Dd Response: Sydney Dance Company
Sydney Dance Company’s hour-long program at the Irvine Barclay Theatre, 2 One Another, was packed with movement, light, and abstract forms. The piece opened with the full company of 16 onstage, 13 tightly arranged in a bowling-pin formation, two seated on the diagonal downstage, and one standing alone upstage right. Silence preceded Nick Wales’ voluminous score, and within it, the dancers moved as one, lightly probing the space: 16 heads turned, 16 shoulders lowered, and a chorus of gestural movements softly succeeded. When the music did begin with a droning note, a whisper subtly introduced a few passages of text, which had been written by collaborator Samuel Webster. The words themselves were difficult to make out, but the human voice seemed to establish the presence of the bodies onstage and their intention to communicate something.

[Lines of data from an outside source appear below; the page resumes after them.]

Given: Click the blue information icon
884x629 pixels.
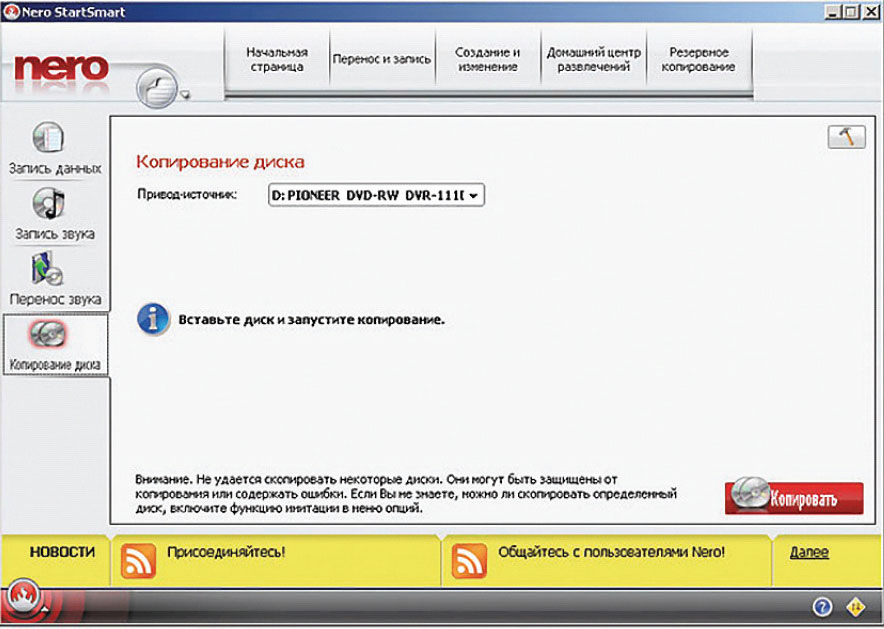Looking at the screenshot, I should tap(152, 320).
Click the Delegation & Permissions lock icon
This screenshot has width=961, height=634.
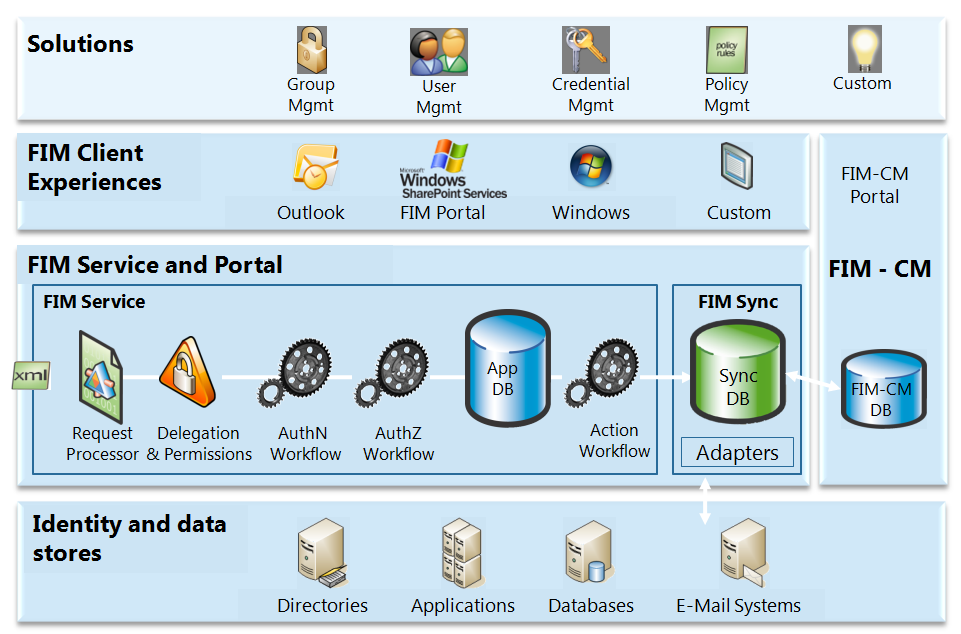point(187,376)
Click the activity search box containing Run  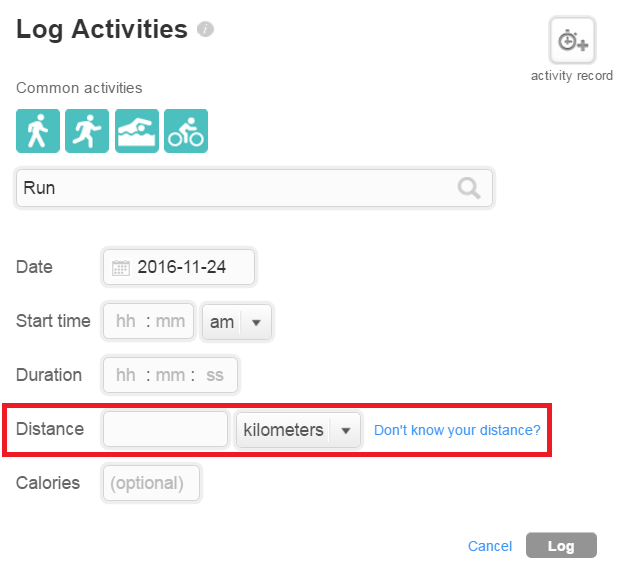click(x=254, y=188)
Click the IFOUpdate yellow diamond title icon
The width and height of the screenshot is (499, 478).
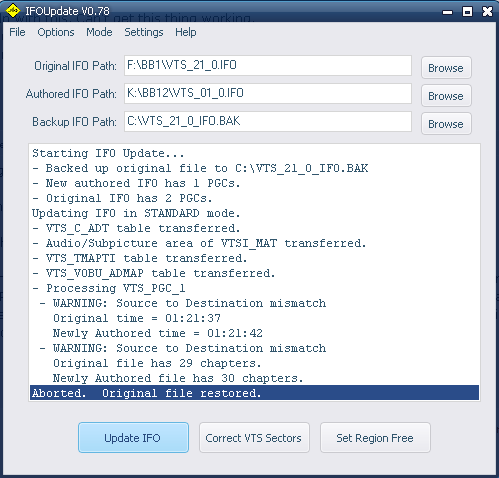(13, 11)
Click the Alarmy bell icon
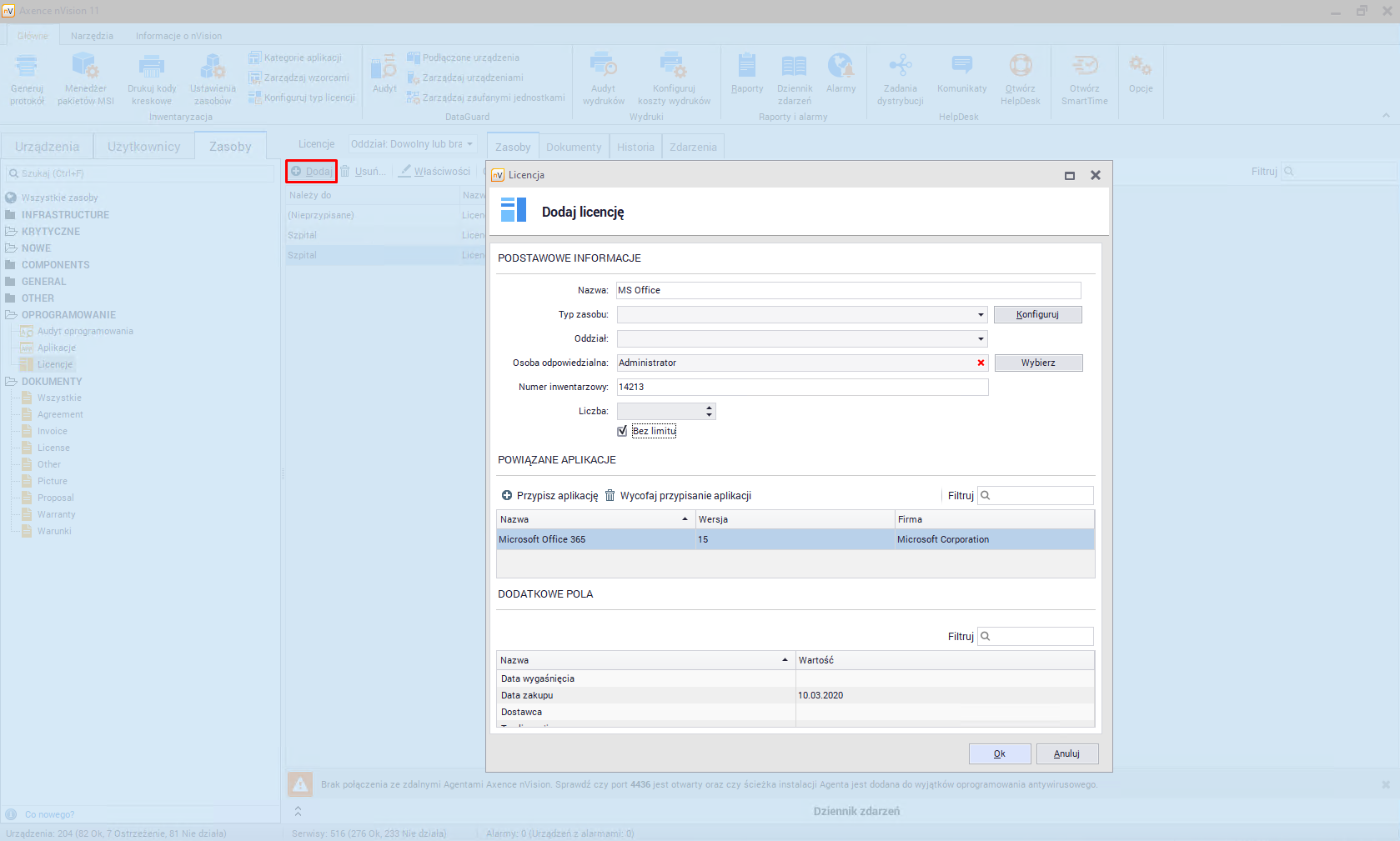Screen dimensions: 1400x841 [x=840, y=66]
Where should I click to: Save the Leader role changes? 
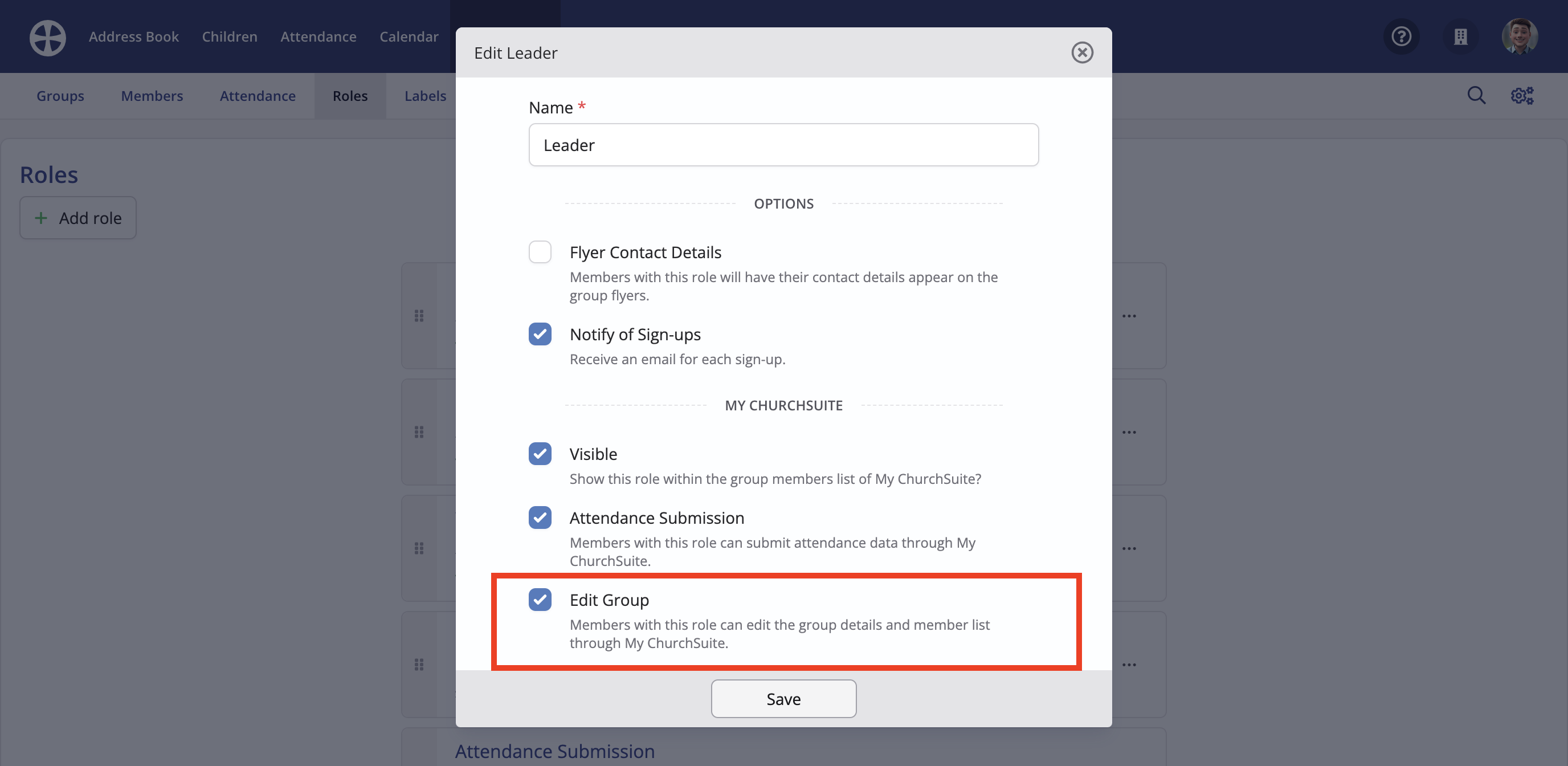tap(783, 698)
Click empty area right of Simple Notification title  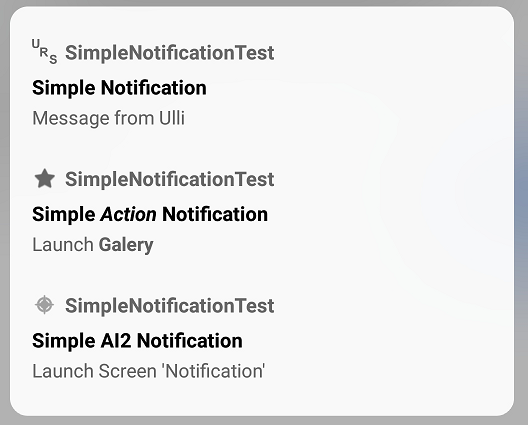click(337, 88)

Artistic Director and choreographer Rafael Bonachela’s movement soon quickened, building in layers, now accompanied by a moving backdrop of LED lights designed by Benjamin Cisterne. An ever-shifting balance was struck between detailed partnering work and a thread of unison along which the piece flowed and pulsed. Associations between individual dancers were abruptly broken by this tide of unison, and dancers alternated between the two choreographic layers, as if plugged into some highly mathematical design.
The lighting, a major component of the equation, gave rise to all sorts of ideas in my own imagination. At one moment, a tiny point of light was a steadily shining star; vertical bars of light flickering across the backdrop alternately became rain and barcodes, sound waves materialized, an old TV searched for reception. Another flashing shape was an airplane, slowly crossing the sky–here, two women partnered in a warming spotlight at center stage; their movements were sensual but also stoically separate, as if the other were more of a beloved object than an individual.
The work progressed as a growing amalgam of collaborative elements, each beautifully abstract yet still in conversation with everything else. About halfway through the work, the dancers came all the way downstage to sit on the edge, forming a long line, swathed in red light. After exiting and reentering, they gradually shed their grey, form-fitting, sheer leotards for red ones overlaid with luxuriously draped folds. The score took a turn towards the Baroque, elegance and warmth infused the remaining choreography, which featured several strong, acrobatic solos as well as a group section in unison and a final pas de deux. Throughout, the dancing was exceptionally clean and the dancers’ intentions were clear, eliminating any want of narrative. Rather, the work established a world into which its various elements and processes, as Bonachela wrote in his program notes, were “absorbed into the whole,” leaving me with the impression of something brilliantly fleeting and meaningful, yet not requiring explanation.